| Goal of the exercise |
Rewrite the records below, changing "Instruction" to "Command" and keeping everything else the same. Leave the pictures out of your answer.

-----

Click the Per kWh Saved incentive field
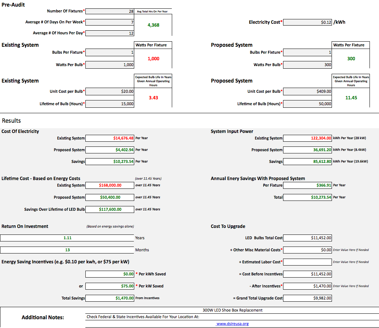Viewport: 379px width, 328px height. [x=110, y=274]
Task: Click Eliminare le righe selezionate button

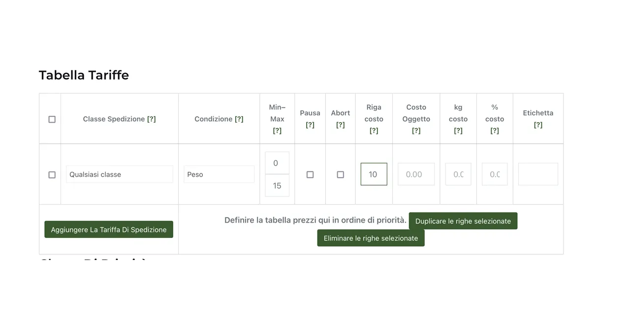Action: pyautogui.click(x=371, y=238)
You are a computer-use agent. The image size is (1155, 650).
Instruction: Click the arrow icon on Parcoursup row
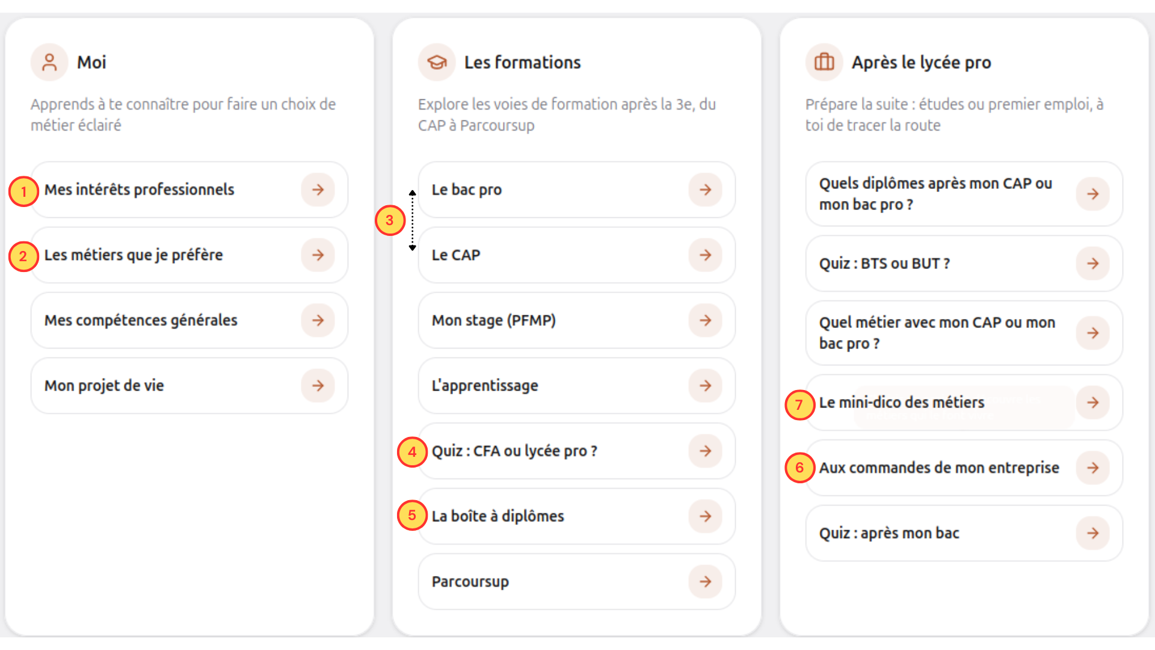pyautogui.click(x=705, y=581)
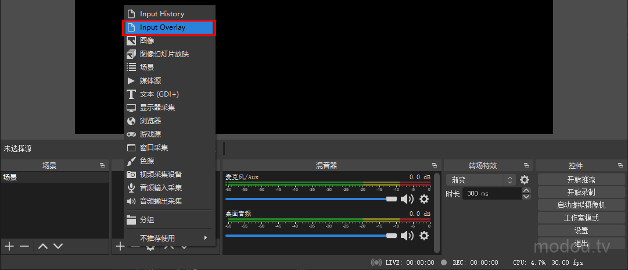The width and height of the screenshot is (628, 270).
Task: Remove the scene with the minus icon
Action: [x=24, y=246]
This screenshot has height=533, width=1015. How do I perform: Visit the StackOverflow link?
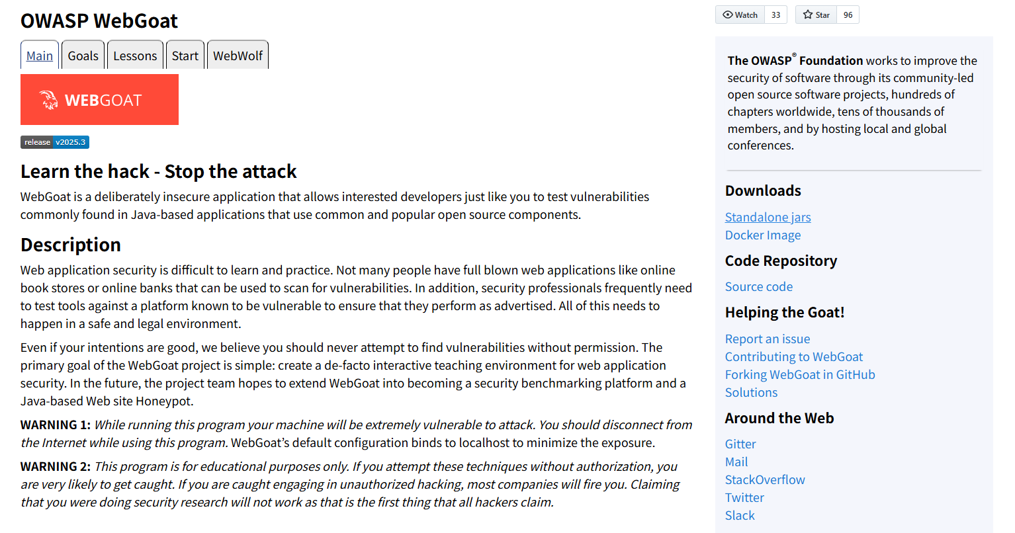click(x=765, y=479)
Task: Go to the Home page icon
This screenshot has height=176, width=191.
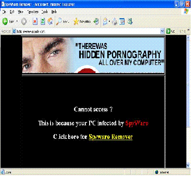Action: coord(50,22)
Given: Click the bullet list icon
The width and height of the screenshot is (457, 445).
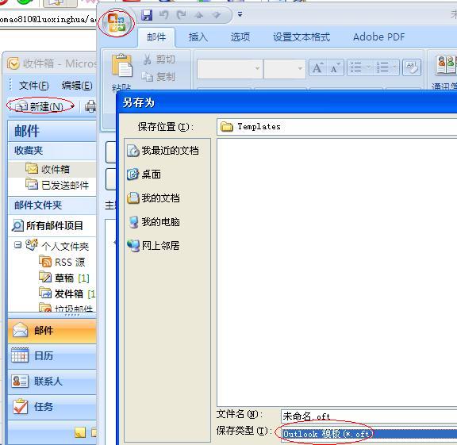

-----

| Written reply |
Click the Per kWh Saved incentive field
Viewport: 379px width, 328px height. [x=110, y=274]
Task: Click Eliminare le righe selezionate button

Action: pyautogui.click(x=371, y=238)
You are a computer-use agent. The image size is (1155, 650).
Command: Click the arrow icon on Parcoursup row
pyautogui.click(x=705, y=581)
The width and height of the screenshot is (628, 270).
Task: Remove the scene with the minus icon
Action: [x=24, y=246]
This screenshot has height=533, width=1015. How do I perform: Visit the StackOverflow link?
click(x=765, y=479)
Task: Go to the Home page icon
This screenshot has height=176, width=191.
Action: coord(50,22)
Given: Click the bullet list icon
The width and height of the screenshot is (457, 445).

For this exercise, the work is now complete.